Esta omissão é a verdadeiramente responsável pela inexis-tência de uma rede nacional de creches, criando uma situação social das mais radicalmente injustas que existem em Portugal. Desde logo não há rede pública, porque o Estado (neste caso através da segurança social) não considera ser da sua responsabilidade assegurar nem a universalidade nem a igualdade de oportunidades de acesso. Assim, a proteção e educação das crianças dessa idade é assegurada por uma rede privada, que engloba uma rede especifica do setor social das IPSS. Causando uma brutal desigualdade de acesso. Desde logo do ponto de vista económico, porque só acede quem tem dinheiro para pagar, mas, também, do ponto de vista geográfico, pois a cobertura privada não obedece a um plano nacional de necessidades.

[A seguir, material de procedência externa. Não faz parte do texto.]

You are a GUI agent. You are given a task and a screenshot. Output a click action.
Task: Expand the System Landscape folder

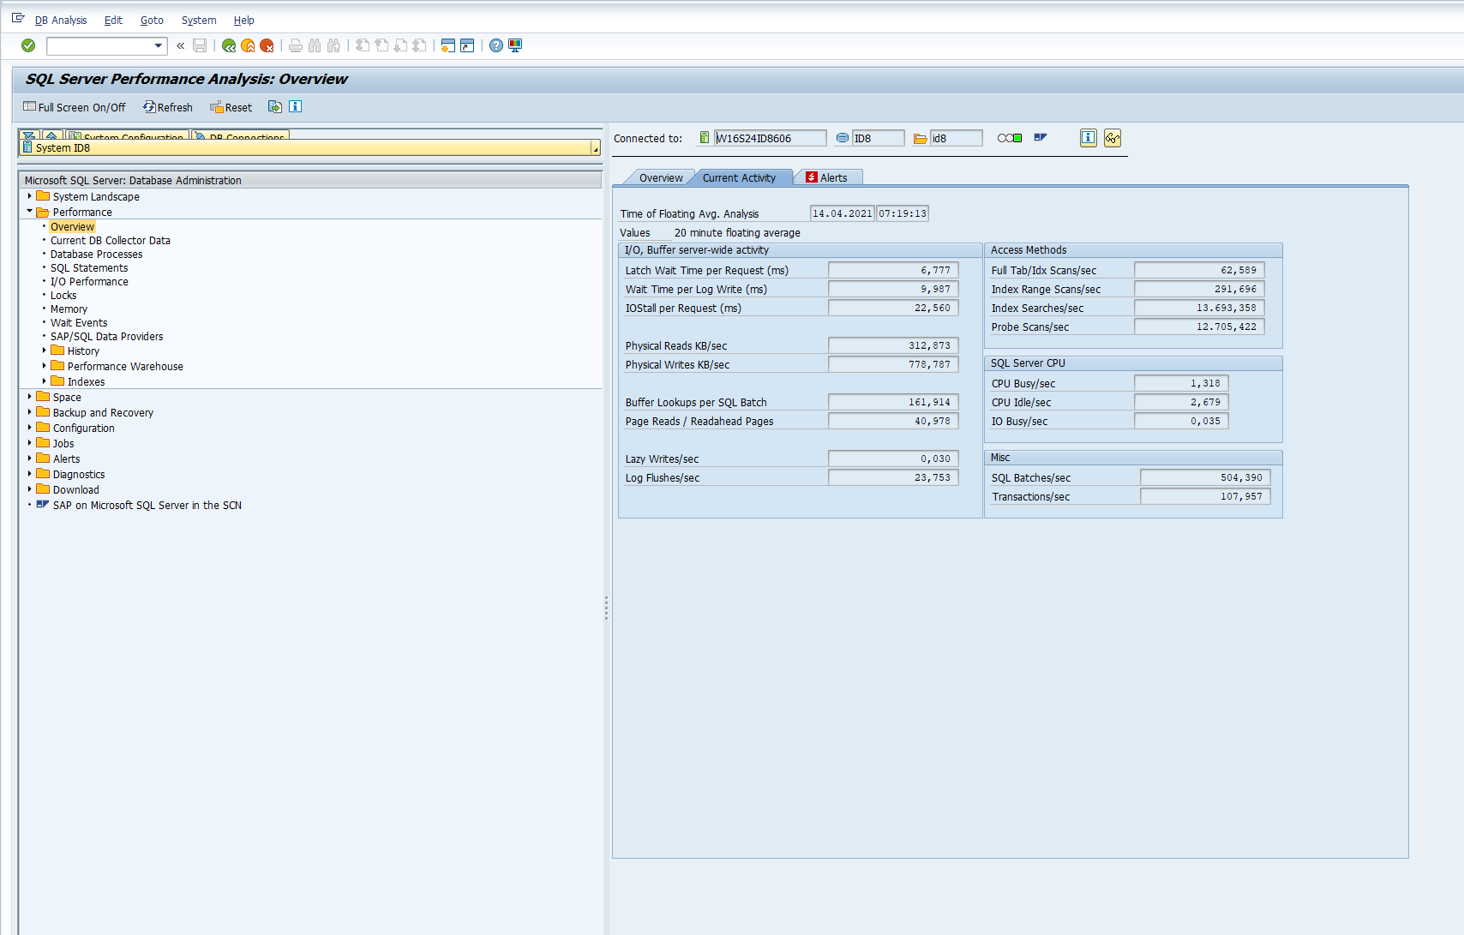tap(30, 196)

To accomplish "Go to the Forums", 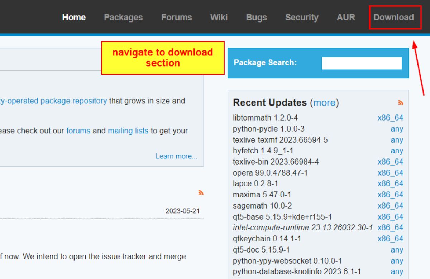I will pyautogui.click(x=177, y=17).
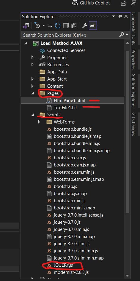The image size is (140, 281).
Task: Select the JQUERY.js file
Action: tap(63, 265)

Assistimos, pois, a uma enorme injustiça social e escandalosa hipocrisia política, quando vemos que uma família paga mil euros anuais para o filho frequentar o ensino superior e paga dois ou três mil para frequentar a creche, sendo que, no intervalo, é gratuito.
Mas, a questão política não é só relativa à injustiça social é também muito importante para o futuro coletivo. Como sabemos, o maior problema das sociedades desenvolvidas é o do envelhecimento da população provocado, entre outros fatores, pelo baixo índice de natalidade. Portugal é um dos países onde o problema cresce a maior velocidade, porque temos um dos mais baixos índices de natalidade do mundo! Precisamos, pois, com urgência e intensidade de políticas públicas de apoio à natalidade. Como a experiência de outros países tem mostrado, uma das mais eficazes é a existência de uma rede de creches acessíveis e eficientes, que é um fator de muito peso na decisão sobre paternidade e maternidade dos jovens casais. Fácil é de ver que com salários médios baixos e custos de habitação elevados, a decisão de ter filhos está muito dificultada com a hipótese de ter de assegurar custos de creche, por vezes iguais ou superiores aos da própria habitação.
A política relativa a creches, que tem sido prosseguida nas últimas dezenas de anos, parece querer objetivamente desincentivar a natalidade e não o contrário, apesar das declarações de intenção de muitos responsáveis ao longo do tempo.
Por fim: a educação nas primeiras idades é o melhor investimento no futuro. E já não falamos somente de previsões. Falamos de estudos cientificamente seguros, como os de James Heckman que recebeu, no ano 2000, o Prémio Nobel da Economia.
Heckman e muitos outros que deram continuidade aos seus estudos, mostrou de forma cientificamente segura que o investimento na educação da primeira infância é o mais rentável de todos os investimentos educativos. O retorno é de 7 a 10 euros por cada euro investido, o que significa o dobro do retorno do ensino básico e secundário e o triplo do ensino superior, além do retorno social com a diminuição da criminalidade, dos custos em saúde, etc.
Nas palavras do próprio Heckman, “a maior taxa de retorno do desenvolvimento na primeira infância ocorre quando se investe o mais cedo possível, desde o nascimento até os cinco anos de idade, em famílias carentes. Começar na idade de três ou quatro anos é um pouco tarde demais…”
E, para aqueles que acham que as crianças muito pequenas não aprendem, ou aprendem pouco, convirá dizer que, também na idade média se achava que só os adultos eram capazes de aprender e até ao século XIX se pensava que só a partir dos 7/8 anos é que o conseguiam fazer. Há sempre os que acham que as suas crenças e intuições são mais verdadeiras do que a ciência, mas, esses são os que atrasam o mundo…
Por tudo isto era bem melhor que em tempo de campanha eleitoral, os partidos políticos dessem mais importância à questão educativa e apresentassem propostas para garantir a proteção e educação das crianças na primeira infância e, consequentemente, apoiar a natalidade, combater as desigualdades sociais e promover a melhoria do futuro.
Isto sim, é aquilo a que os políticos e os comentadores chamam “uma reforma de fundo”.